What’s a good wardrobe without a hat – the helmet of salvation. Salvation is another one of those words like “righteousness” that is often hard to understand. “Are you saved?” some ask out of the blue. Salvation is not simply something that takes care of us after we die, though from many understandings of Christianity, that seems to be about it. Salvation has something to do with overall well-being. It has to do with the process of being transformed, with the process of growing into all that God desires for us to be.
The writer ends his discussion of dressing like a Christian with carrying a sword – “the sword of the Spirit, which is the word of God.” When we hear that, we are often directed to think of the Bible – the Bible as a sword. Many use it just like that, wielding it with a certain sense of their own rightness. To view the Bible as a weapon is not terribly fitting, however. For one thing, there was no “Bible” in our sense when this letter was written. There were the sacred Scriptures of the Hebrew people, of the Jewish community, but for the emerging Jesus movement, there was a sense that God was up to something new in Jesus, who was seen as an embodied word. “The word of God” here has a more dynamic sense. It has to do with paying attention to the active Spirit of God, which requires openness and listening. The church has come to teach that we hear the Spirit of God in a unique way in the Bible, in an important and authoritative way, but it is not the only place where the Spirit speaks.

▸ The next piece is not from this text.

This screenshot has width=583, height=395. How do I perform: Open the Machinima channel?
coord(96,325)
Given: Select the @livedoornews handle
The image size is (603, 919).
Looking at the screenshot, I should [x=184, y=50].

So how might all of this fit together? Let me share how they fit together for me. This wardrobe of the “well-dressed Christian” encourages me to try and find some balance, some centering when life feels a little like a battle, even if it is not necessarily a battle with spiritual forces of wickedness.
I arrived back from vacation Thursday evening. Friday I met with two families about upcoming funerals – one was yesterday, one is tomorrow. I also found out about another death, and that funeral will be September 4. Saturday I visited Jon Dallman at Solvay Hospice House. Just before worship, I found out he died this morning. We are gearing up for our Capital Campaign, and for the fall program year. The campaign and programs are good things. That we are here for others in times of death, is a good thing and I take that ministry very seriously. And it all can be wearing, wearying. What keeps me from sliding into weariness is finding some time for conversations about truth, even if some of those conversations are with authors I am reading. I try and make time to listen to the Spirit. I try to tend to relationships, though sometimes my balance here is not always so good. Most of all, I am trusting in God for my well-being, my salvation. I trust God that the struggles are worth it, that being there for others matters, that the energy expended in ministry makes a difference even when that might be difficult to see. And I put on my dancing shoes to share joyfully that God’s love and grace are there for us all, including for me. That’s dressing like a Christian. Amen.